---- DOCUMENT EXCERPT
IG2024: the disobedience


Malena Martinez, gracefully disobedient

Interview with the Peruvian scientist who quietly coordinates the research and development of the ingredients for Central, the world's number one restaurant in 2023. She’ll hold a lecture in Milan, on Saturday 9th of March

Malena Martinez is a scientist and co-director of

Malena Martinez is a scientist and co-director of Mater Iniciativa, an interdisciplinary, gastronomic and cultural organisation dedicated to investigating, preserving and sharing Peru's enormous biodiversity. She will talk about this at Identità Milano, on Saturday 9th of March at 2.20 pm, in the Auditorium (full programme and registration)

Disobedience. It is certainly not the first noun that comes to mind when observing her as she silently sketches in a notebook the pretty flowers, shoots and wild herbs of Moray, over 3,000 metres up in the Andes. As she whispers the many plots of Mater Iniciativa, the research centre founded on the investigation and deep understanding of the ingredients of Peru, one of the most megadiverse countries in the world. As she explains that science should weave a double thread with gastronomy.
--------
* _COMPLETE THE FOLLOWING_
[1] Reproduce from the interview excerpt, word for word, the passage that begins with the words containing "Disobedience. It is" and ends with "thread with gastronomy.".
[2] According to the interview excerpt, at what day, time and location will Malena Martinez speak at Identità Milano?
The listing that follows is not required for the work on the interview excerpt.
---- DATA EXTRACT
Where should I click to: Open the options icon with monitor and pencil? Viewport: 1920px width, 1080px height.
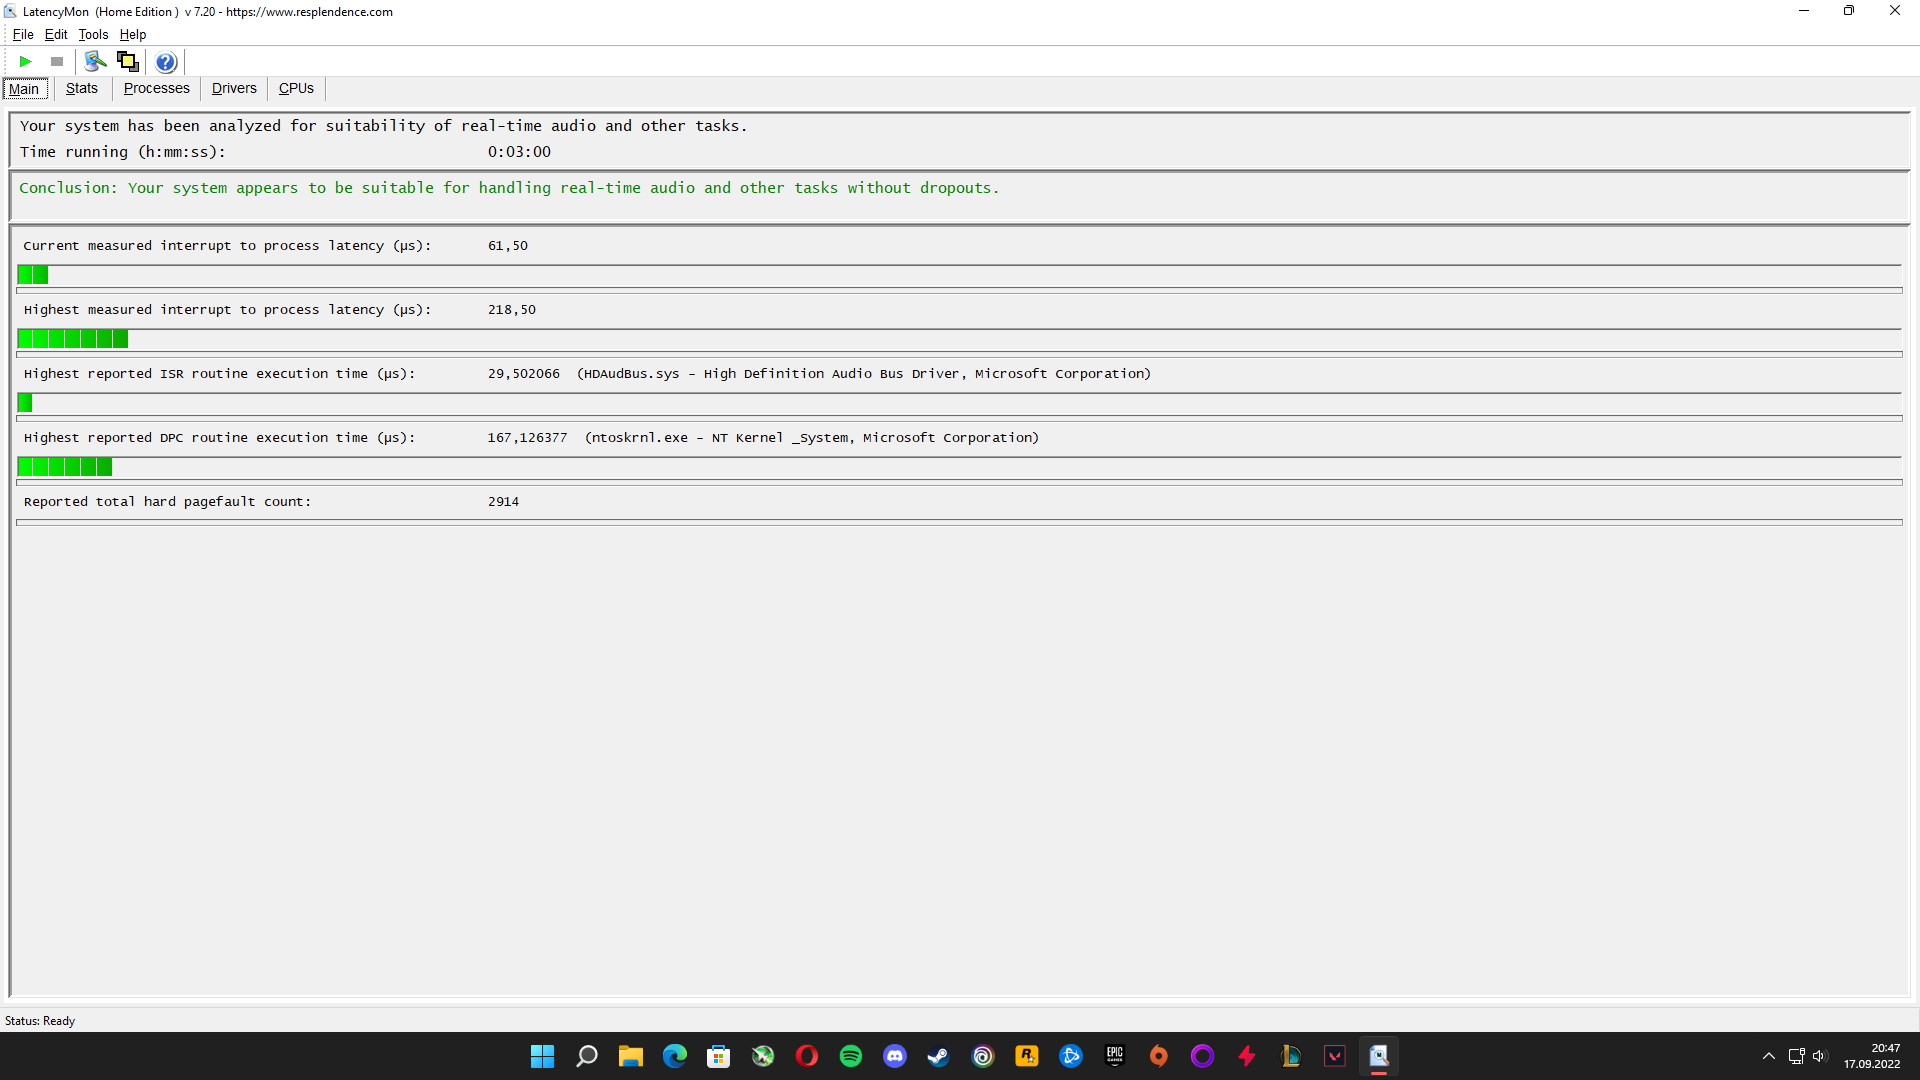(95, 62)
--------
* _PER-TASK ANSWERS_
[1]
Disobedience. It is certainly not the first noun that comes to mind when observing her as she silently sketches in a notebook the pretty flowers, shoots and wild herbs of Moray, over 3,000 metres up in the Andes. As she whispers the many plots of Mater Iniciativa, the research centre founded on the investigation and deep understanding of the ingredients of Peru, one of the most megadiverse countries in the world. As she explains that science should weave a double thread with gastronomy.

[2] On Saturday 9th of March at 2.20 pm, in the Auditorium.